Source document:
DETAILED DESCRIPTION OF A PREFERRED EMBODIMENT
[0045] A schematic of the system (200) of a preferred embodiment of
the present invention is shown in FIG. 1. The system (200) has an
electro-mechanical pruning mechanism (210), a lighting system
(248), a stereoscopic camera (249), and an electric controller
(250). The electric controller (250) may be implemented in software
or hardware or both, and may for instance be a desktop computer, a
laptop computer, a dedicated microprocessor, etc. When not
explicitly mentioned in the present specification, control and
processing operations are performed by the electric controller
(250). As discussed below, the electric controller (250) includes
standard (non-neural) processing and neural network processing. The
electric controller (250) interfaces to and controls the lighting
(248) and the electro-mechanical pruning mechanism (210), and
interfaces to the stereoscopic camera (249) to control its
operation and to receive image data from it (249). The
electro-mechanical pruning mechanism (210) has a workpiece
positioner (225) which holds and positions the workpiece (100)
(i.e., the bud or other pruning target or harvest fruit), a cutting
tool (220), a cutting tool positioner (230), and a cutting tool
operator (240).
[0046] FIG. 2 shows an orthographic view of a preferred embodiment
of the electro-mechanical pruning apparatus (210). The pruning
apparatus (210) has a bed (215) on which is mounted the workpiece
positioner (225), the tool operator (240), and the tool positioner
(230). Mechanically interfaced to the tool operator (240) and the
tool positioner (230) is the cutting tool (220), which in the
preferred embodiment is a scissors. The workpiece positioner (225)

Supplied information:
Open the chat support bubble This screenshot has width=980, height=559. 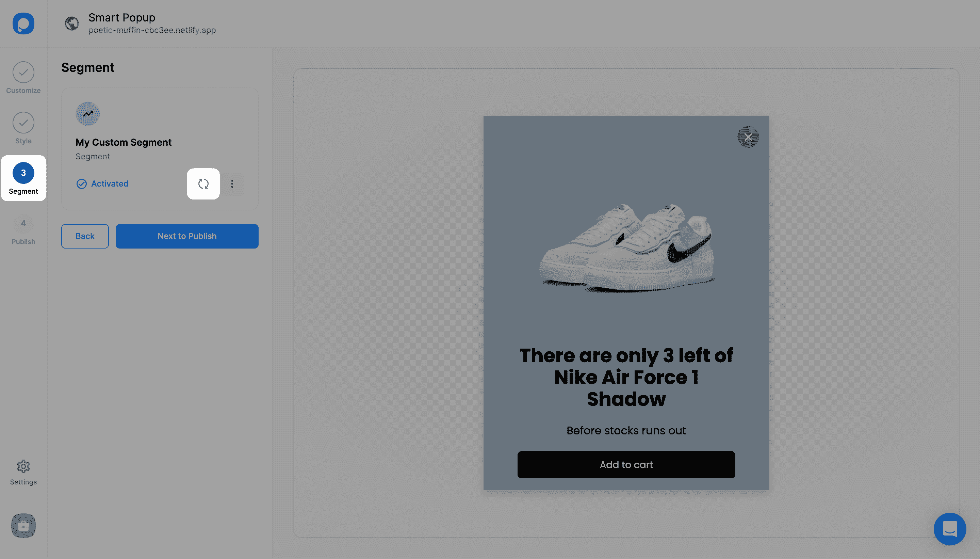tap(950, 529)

==

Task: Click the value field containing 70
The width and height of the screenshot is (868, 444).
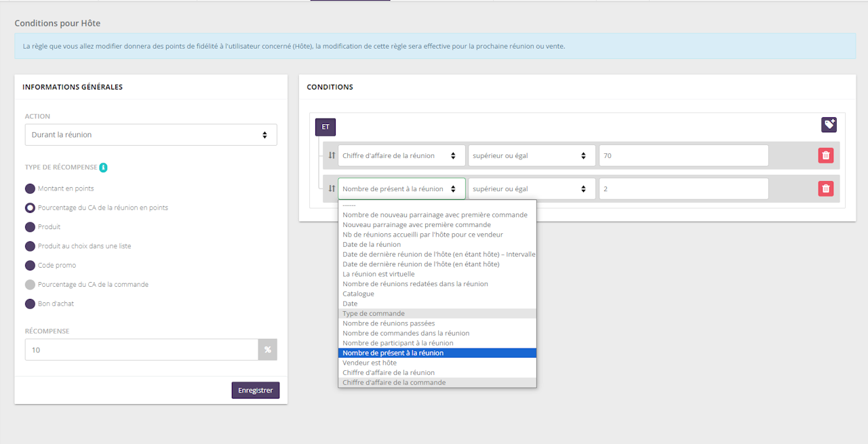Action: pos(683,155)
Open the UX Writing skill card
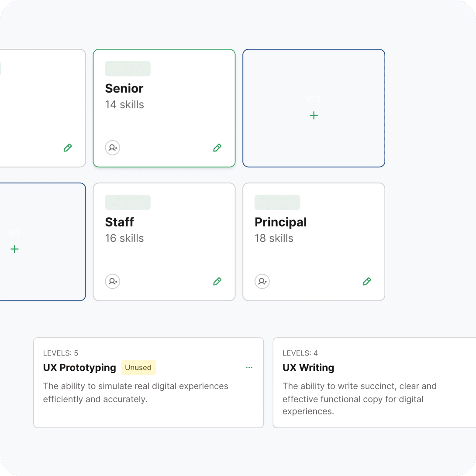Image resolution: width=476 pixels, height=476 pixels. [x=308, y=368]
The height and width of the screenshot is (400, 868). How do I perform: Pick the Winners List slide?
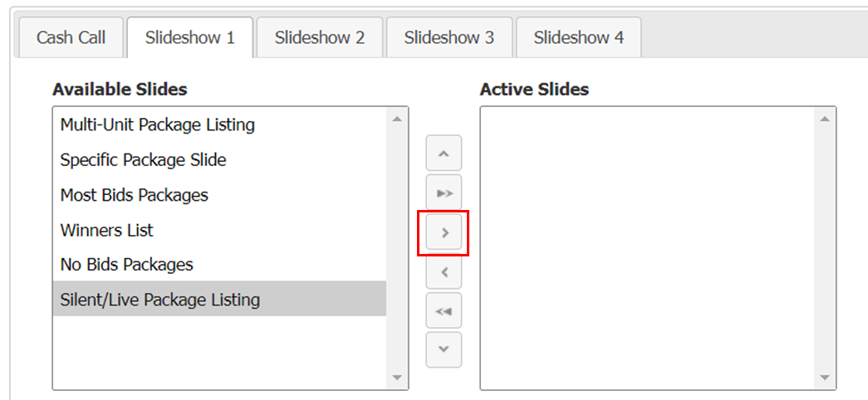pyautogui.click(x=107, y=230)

--

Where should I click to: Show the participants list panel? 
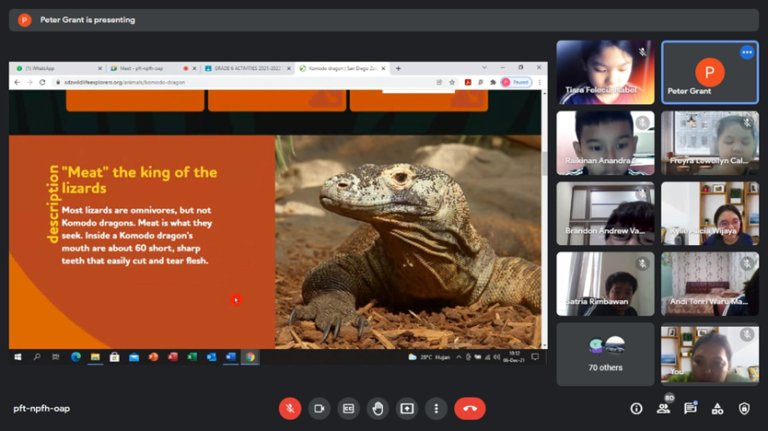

Stated task: From the pruning system description, write out everything from "(i.e., the bud" down to "workpiece positioner (225)".

Response:
(i.e., the bud or other pruning target or harvest fruit), a cutting
tool (220), a cutting tool positioner (230), and a cutting tool
operator (240).
[0046] FIG. 2 shows an orthographic view of a preferred embodiment
of the electro-mechanical pruning apparatus (210). The pruning
apparatus (210) has a bed (215) on which is mounted the workpiece
positioner (225), the tool operator (240), and the tool positioner
(230). Mechanically interfaced to the tool operator (240) and the
tool positioner (230) is the cutting tool (220), which in the
preferred embodiment is a scissors. The workpiece positioner (225)